Collection entries
────
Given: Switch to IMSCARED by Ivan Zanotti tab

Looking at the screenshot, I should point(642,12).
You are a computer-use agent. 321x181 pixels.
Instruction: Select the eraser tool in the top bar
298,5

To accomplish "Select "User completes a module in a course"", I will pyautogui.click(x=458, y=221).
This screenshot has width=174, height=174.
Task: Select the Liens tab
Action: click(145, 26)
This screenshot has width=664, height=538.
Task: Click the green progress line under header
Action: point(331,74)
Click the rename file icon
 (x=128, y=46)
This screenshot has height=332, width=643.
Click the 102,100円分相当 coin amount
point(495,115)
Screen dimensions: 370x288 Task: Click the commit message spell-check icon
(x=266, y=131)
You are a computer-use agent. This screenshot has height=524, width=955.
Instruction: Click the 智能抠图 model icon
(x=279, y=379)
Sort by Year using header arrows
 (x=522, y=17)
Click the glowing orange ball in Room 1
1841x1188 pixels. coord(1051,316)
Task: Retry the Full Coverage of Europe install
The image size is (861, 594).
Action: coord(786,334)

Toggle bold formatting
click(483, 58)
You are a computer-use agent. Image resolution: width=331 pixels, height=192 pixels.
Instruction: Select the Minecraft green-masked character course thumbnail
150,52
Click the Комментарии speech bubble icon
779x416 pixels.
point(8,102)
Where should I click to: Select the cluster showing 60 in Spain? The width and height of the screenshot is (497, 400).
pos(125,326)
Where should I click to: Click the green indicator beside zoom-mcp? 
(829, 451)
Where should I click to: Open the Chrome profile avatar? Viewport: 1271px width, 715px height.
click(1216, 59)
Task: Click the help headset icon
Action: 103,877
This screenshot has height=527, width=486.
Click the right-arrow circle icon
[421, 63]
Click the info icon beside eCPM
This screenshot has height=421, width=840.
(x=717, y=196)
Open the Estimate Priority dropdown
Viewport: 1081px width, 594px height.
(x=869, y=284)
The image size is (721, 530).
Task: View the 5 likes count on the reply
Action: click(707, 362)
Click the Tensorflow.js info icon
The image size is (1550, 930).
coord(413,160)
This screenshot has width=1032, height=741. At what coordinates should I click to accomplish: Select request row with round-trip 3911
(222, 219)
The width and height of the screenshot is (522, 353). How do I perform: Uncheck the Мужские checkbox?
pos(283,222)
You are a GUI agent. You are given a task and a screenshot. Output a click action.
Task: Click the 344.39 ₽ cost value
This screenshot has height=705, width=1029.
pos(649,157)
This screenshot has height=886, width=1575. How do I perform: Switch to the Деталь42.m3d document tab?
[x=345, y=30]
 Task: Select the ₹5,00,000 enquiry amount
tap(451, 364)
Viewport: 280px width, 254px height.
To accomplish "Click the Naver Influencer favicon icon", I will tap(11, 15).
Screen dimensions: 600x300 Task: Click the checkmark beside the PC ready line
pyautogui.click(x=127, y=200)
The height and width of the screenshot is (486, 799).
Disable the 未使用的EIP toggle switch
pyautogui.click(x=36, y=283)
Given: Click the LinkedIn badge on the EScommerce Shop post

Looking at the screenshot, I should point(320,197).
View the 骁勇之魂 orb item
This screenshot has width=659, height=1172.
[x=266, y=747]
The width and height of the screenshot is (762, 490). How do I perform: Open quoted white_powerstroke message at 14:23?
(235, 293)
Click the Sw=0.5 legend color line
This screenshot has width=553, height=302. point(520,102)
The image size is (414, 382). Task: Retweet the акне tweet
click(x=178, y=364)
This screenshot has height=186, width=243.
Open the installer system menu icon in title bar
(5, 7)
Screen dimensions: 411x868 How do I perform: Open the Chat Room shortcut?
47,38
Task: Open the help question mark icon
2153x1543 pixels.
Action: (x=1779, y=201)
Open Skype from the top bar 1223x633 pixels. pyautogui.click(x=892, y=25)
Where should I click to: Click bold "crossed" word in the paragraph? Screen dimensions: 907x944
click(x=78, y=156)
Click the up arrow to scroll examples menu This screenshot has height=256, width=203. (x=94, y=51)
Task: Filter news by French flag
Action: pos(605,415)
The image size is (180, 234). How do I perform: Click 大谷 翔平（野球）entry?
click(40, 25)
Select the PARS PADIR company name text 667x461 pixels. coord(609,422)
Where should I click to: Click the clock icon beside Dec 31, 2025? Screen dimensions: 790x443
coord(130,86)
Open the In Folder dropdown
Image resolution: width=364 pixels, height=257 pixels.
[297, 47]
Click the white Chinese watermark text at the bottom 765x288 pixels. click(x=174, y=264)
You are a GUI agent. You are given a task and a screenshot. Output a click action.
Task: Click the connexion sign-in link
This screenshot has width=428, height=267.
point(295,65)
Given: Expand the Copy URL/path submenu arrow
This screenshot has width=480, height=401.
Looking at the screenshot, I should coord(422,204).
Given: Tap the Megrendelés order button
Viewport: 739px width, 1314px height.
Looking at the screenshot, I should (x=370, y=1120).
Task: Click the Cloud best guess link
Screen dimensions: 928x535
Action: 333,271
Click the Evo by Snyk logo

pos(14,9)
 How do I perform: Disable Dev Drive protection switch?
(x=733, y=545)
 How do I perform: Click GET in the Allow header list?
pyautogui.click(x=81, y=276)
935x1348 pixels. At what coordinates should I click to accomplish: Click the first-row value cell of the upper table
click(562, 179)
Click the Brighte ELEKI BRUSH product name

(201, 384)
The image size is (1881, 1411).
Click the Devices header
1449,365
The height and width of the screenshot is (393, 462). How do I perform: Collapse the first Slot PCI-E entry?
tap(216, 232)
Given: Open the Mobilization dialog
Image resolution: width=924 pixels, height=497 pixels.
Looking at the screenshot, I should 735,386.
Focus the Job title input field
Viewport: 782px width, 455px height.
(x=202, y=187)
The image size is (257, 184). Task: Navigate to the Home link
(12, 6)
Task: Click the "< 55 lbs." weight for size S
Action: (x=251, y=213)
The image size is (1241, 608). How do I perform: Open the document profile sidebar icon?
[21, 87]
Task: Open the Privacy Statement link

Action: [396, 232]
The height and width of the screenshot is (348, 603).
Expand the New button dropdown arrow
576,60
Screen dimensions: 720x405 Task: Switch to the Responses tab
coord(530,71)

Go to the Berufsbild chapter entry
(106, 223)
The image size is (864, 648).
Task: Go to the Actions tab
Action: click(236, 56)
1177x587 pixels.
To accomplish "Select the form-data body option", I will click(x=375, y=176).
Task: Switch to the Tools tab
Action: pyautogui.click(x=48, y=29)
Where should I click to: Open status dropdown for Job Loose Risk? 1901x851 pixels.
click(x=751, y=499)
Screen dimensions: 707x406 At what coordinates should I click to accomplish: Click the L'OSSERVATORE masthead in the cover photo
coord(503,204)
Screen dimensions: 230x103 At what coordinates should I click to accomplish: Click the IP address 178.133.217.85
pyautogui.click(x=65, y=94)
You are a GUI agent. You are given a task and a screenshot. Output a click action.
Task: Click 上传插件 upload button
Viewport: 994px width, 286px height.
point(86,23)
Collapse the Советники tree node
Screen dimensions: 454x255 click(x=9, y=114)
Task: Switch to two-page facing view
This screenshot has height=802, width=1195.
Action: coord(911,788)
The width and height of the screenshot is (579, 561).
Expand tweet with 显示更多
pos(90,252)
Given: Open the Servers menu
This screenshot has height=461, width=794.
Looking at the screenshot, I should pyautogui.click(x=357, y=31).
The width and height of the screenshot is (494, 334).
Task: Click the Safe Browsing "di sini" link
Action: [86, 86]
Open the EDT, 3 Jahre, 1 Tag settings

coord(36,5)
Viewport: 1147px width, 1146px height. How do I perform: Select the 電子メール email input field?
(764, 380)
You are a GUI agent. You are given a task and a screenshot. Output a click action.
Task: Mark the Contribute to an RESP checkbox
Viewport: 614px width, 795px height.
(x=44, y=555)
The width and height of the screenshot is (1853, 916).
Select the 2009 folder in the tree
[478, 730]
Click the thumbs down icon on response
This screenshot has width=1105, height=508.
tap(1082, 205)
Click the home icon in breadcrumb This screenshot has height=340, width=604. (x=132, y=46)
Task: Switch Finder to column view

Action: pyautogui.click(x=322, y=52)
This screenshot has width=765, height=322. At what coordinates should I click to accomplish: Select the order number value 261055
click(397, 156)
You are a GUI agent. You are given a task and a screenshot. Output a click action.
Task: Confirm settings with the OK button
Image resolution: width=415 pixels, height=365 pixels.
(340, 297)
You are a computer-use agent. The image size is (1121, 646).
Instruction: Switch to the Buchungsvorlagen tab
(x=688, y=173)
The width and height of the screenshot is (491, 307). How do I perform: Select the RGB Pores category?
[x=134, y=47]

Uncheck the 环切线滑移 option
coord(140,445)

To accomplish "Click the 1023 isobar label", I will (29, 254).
────
◆ **WHAT YOU HAVE TO DO**:
Output everything in the listing from its first line down to the line containing "(x=522, y=17)", both ends included, as a Markdown table with the columns Row and Line. Leave out blank lines.

◆ **RESPONSE**:
| Row | Line |
|---|---|
| 1 | Given: Switch to IMSCARED by Ivan Zanotti tab |
| 2 | Looking at the screenshot, I should point(642,12). |
| 3 | You are a computer-use agent. 321x181 pixels. |
| 4 | Instruction: Select the eraser tool in the top bar |
| 5 | 298,5 |
| 6 | To accomplish "Select "User completes a module in a course"", I will pyautogui.click(x=458, y=221). |
| 7 | This screenshot has width=174, height=174. |
| 8 | Task: Select the Liens tab |
| 9 | Action: click(145, 26) |
| 10 | This screenshot has width=664, height=538. |
| 11 | Task: Click the green progress line under header |
| 12 | Action: point(331,74) |
| 13 | Click the rename file icon |
| 14 |  (x=128, y=46) |
| 15 | This screenshot has height=332, width=643. |
| 16 | Click the 102,100円分相当 coin amount |
| 17 | point(495,115) |
| 18 | Screen dimensions: 370x288 Task: Click the commit message spell-check icon |
| 19 | (x=266, y=131) |
| 20 | You are a computer-use agent. This screenshot has height=524, width=955. |
| 21 | Instruction: Click the 智能抠图 model icon |
| 22 | (x=279, y=379) |
| 23 | Sort by Year using header arrows |
| 24 |  (x=522, y=17) |